Nanoswirls for Tomorrow's Data Storage
October 9, 2017 | DESYEstimated reading time: 4 minutes
Magnetic swirls called skyrmions are considered to be a promising potential means of achieving more efficient data storage technology and are currently the subject of intense research. Scientists have now discovered a method to generate such skyrmions in a way which can be directly integrated into memory chips and which functions reliably up to the gigahertz range. Using current pulses, the researchers generated nanoswirls at predetermined positions and then moved them in a controlled way. At DESY, they used X-ray holography to image and directly observe the skyrmions. The researchers from Max Born Institute for Nonlinear Optics and Short Pulse Spectroscopy (MBI), Massachusetts Institute of Technology (MIT), as well as other German research institutions reported their findings in Nature Nanotechnology.
Schematic representation of a racetrack wire, consisting of a stack of 45 layers, each only about one nanometer in thickness. In the schematic diagram, only 3 of the 45 layers are shown. Skyrmions (shown in blue) are generated in this particular material system behind the constriction formed by the small notches, as soon as strong current pulses are sent through the wire. Additional weaker current pulses can then be used to move the skyrmions along the wire to store them. The presence or absence of a skyrmion encodes the bits '1' or '0'. The background shows part of an x-ray hologram, as used by the researchers to image the skyrmions. Credit: MBI, Moritz Eisebitt [Source]

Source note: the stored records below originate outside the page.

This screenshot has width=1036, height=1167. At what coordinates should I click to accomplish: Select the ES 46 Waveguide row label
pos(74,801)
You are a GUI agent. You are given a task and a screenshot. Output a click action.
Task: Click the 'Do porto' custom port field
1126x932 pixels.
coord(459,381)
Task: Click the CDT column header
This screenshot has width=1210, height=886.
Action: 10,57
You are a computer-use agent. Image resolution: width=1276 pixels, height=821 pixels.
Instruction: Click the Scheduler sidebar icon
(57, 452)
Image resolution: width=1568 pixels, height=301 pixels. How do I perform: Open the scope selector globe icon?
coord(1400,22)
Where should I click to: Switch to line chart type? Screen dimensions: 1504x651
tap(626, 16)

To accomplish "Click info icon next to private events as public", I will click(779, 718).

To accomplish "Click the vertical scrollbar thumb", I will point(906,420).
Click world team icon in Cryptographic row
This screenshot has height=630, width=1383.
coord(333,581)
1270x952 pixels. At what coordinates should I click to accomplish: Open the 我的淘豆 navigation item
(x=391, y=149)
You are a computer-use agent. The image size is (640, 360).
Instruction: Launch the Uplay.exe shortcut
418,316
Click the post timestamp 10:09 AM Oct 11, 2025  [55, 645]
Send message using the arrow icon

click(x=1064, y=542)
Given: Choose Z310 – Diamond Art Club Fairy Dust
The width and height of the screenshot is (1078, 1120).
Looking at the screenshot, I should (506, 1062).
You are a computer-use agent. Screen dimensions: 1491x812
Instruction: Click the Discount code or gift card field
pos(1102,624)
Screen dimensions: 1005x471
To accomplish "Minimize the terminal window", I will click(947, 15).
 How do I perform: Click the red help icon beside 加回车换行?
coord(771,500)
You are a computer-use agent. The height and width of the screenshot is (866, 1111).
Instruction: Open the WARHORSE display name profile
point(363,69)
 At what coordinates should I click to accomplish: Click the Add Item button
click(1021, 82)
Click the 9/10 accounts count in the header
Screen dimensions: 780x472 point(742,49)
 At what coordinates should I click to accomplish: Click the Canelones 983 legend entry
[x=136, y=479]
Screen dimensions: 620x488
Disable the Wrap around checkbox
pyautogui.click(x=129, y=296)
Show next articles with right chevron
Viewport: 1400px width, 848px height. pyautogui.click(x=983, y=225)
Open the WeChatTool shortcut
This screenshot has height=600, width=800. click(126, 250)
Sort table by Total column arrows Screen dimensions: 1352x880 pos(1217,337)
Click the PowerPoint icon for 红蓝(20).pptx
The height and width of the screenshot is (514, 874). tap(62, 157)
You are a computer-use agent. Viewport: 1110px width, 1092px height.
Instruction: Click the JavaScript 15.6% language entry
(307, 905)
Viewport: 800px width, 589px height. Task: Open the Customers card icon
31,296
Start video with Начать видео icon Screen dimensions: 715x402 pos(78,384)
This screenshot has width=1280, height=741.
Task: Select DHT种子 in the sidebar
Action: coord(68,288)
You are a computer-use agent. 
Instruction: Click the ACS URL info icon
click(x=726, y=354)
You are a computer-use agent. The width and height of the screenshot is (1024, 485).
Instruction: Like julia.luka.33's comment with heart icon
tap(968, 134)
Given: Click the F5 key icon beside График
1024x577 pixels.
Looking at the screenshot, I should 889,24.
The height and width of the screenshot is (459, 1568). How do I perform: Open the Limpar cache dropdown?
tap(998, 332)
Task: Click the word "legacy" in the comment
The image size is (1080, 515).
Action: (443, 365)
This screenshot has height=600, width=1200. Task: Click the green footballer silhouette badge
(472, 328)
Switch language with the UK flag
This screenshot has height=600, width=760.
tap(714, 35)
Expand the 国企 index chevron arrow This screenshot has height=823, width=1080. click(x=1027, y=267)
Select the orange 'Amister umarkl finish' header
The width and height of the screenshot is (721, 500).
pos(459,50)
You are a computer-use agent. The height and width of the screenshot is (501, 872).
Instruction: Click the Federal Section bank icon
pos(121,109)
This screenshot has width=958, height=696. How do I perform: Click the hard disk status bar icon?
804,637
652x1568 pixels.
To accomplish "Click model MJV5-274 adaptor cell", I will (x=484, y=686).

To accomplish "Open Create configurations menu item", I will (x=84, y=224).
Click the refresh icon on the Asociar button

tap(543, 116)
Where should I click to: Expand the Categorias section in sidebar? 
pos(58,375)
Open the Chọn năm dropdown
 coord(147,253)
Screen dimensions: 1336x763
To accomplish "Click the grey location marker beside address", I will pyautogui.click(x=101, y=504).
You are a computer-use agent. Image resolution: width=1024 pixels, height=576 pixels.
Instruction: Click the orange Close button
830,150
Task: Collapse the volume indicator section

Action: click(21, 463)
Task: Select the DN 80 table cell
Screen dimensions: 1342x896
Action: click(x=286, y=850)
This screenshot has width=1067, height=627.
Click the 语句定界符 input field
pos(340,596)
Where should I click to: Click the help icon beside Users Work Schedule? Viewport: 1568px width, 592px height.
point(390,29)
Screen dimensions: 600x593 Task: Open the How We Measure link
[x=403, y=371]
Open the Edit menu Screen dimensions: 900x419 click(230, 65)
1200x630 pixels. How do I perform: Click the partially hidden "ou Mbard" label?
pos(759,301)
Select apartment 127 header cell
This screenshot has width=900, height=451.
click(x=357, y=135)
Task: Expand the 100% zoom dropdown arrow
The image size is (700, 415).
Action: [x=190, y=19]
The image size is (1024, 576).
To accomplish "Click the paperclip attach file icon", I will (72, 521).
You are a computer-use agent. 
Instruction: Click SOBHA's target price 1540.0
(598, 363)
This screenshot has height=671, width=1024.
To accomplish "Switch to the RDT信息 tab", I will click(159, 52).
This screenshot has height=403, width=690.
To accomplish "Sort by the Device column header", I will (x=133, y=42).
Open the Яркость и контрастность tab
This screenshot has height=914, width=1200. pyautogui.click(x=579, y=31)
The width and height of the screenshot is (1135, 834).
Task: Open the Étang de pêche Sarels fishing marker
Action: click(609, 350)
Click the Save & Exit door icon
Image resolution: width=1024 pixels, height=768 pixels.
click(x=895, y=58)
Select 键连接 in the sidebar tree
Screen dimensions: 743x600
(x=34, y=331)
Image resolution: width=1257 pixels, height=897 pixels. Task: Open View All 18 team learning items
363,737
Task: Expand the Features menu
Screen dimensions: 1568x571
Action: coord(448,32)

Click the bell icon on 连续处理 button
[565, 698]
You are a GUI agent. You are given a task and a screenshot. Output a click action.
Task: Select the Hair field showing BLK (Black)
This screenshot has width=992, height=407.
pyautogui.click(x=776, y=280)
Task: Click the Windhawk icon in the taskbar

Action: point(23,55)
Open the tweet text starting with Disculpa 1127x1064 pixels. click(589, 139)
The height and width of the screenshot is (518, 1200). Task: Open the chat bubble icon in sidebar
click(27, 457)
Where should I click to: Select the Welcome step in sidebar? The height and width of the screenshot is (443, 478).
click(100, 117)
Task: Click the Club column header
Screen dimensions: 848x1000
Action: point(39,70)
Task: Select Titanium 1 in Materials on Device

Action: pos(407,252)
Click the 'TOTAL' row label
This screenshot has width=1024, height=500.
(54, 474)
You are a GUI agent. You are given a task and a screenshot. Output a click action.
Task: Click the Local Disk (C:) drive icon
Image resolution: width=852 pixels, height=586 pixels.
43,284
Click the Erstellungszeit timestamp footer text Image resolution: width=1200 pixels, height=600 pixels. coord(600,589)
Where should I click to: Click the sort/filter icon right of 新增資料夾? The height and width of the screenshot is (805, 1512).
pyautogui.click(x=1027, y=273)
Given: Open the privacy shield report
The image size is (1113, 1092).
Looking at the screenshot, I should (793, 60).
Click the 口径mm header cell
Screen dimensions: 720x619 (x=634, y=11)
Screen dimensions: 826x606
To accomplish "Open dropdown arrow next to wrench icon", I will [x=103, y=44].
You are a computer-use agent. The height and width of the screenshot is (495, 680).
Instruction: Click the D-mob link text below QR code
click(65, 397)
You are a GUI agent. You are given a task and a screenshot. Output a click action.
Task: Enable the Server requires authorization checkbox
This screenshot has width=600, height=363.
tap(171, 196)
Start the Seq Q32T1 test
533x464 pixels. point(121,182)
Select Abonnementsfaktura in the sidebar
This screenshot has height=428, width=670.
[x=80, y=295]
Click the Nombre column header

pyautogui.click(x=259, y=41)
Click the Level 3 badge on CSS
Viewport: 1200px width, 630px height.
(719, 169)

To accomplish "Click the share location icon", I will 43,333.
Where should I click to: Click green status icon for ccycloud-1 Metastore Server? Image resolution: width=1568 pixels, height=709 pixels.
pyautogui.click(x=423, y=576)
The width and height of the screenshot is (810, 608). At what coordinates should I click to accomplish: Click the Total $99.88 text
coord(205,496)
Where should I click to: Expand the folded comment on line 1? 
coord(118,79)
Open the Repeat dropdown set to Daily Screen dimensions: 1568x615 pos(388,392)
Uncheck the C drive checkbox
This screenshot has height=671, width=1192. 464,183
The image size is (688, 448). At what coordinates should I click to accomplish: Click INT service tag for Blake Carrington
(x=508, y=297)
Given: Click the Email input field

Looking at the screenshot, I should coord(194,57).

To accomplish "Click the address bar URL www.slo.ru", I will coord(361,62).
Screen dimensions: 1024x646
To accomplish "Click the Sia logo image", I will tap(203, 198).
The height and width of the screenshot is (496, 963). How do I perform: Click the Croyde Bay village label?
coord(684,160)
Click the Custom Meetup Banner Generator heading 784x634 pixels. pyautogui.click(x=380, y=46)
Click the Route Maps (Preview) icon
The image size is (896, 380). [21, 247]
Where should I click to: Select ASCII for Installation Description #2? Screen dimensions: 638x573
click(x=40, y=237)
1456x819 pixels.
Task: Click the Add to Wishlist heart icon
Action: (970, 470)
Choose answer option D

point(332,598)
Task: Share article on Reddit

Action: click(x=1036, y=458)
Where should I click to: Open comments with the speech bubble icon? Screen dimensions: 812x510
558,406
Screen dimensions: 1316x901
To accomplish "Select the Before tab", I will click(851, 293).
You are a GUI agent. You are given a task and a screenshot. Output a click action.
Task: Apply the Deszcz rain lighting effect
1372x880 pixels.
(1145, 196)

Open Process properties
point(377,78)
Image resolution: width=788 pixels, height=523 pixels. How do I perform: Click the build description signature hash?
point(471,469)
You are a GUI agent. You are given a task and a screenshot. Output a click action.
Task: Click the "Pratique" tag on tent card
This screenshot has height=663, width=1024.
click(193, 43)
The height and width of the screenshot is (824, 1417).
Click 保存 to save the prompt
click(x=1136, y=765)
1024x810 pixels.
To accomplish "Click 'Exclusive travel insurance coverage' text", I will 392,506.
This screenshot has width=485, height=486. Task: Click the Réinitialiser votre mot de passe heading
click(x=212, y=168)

The scientists generated the skyrmions in a sandwich structure consisting of platinum, magnesium oxide, and a magnetic alloy consisting of cobalt, iron, and boron. Dr. Felix Büttner from MIT explains: "Due to the spin Hall effect, which has its roots in quantum mechanics, and a particular interaction of the atoms at the interfaces between the materials, skyrmions can be generated via pulses of electrical current. With our method, this can be realized directly in so-called racetrack structures at positions that we can determine in advance, which is of course essential for writing data in a controlled manner." These racetrack structures are nanometer-thin wires consisting of stacks of magnetic materials. The scientists controlled the exact position where the magnetic swirls were generated by adding a small constriction in the racetrack wire.
At DESY in Hamburg the scientists have used X-ray radiation to establish that such special skyrmion magnetic swirls were indeed generated and moved along the racetrack wire via current pulses. "X-ray holography is an extremely sensitive method for detecting these very small magnetic structures. The magnetic swirls can be imaged with a resolution of about 20 nanometers", explains Dr. Bastian Pfau from the MBI team.
In their investigations, the researchers were able to observe how skyrmions were generated with single current pulses and were then subsequently moved along the racetrack wire with additional pulses. The study was concerned with understanding the fundamental mechanisms underlying these processes: What happens in the few-nanometer-thin layers of material and at their interfaces in particular when single current pulses with a duration in the range of nanoseconds are sent through the wire? During the current pulses, how do electrons from the platinum layer influence the magnetization in the adjacent cobalt alloy so that skyrmions with a particular rotation direction are generated? Towards this end, the team compared the experimental observations to micromagnetic computer simulations, which emulate these processes. "The insight into the microscopic mechanism will significantly help us to improve the concepts and materials for future data storage technologies", says Büttner.
"Our data is in the cloud" - when we say that, we often forget that ultimately the data reside on hard disk drives in the large data centers of companies like Google or Facebook. The single bits of data are encoded in the magnetization of thin magnetic films. A mechanically moving read/write head uses magnetic field pulses to write the bits onto a fast-rotating magnetic disk, the actual hard disk. To be able to store more data in the same volume in the future, scientists are working on transitioning from this inherently two-dimensional concept to a three-dimensional storage approach. In such racetrack memory devices, the information is also encoded in magnetization patterns, but now in a wire-like structure. There, they can be moved back and forth very quickly along this wire - aptly dubbed the "racetrack" - to be stored or retrieved. In contrast to today's hard disk technology, this can happen without using any moving mechanical parts, solely by applying very short current pulses. As the racetrack wires can be packed tightly together in three dimensions like a bunch of many parallel straws, this concept enables high data storage densities.
One candidate for representing the single bits in these racetracks are the nanometer-small swirls of magnetization, the skyrmions. Researchers are fascinated by them, as they can be moved with electrical current, while they are very stable at the same time. The presence or absence of a skyrmion would represent the bits "1" and "0" in this technology. So far, quite complex setups have been required to generate single skyrmions in a controlled manner - in contrast to the newly reported approach, which thus opens new perspectives for data storage technology.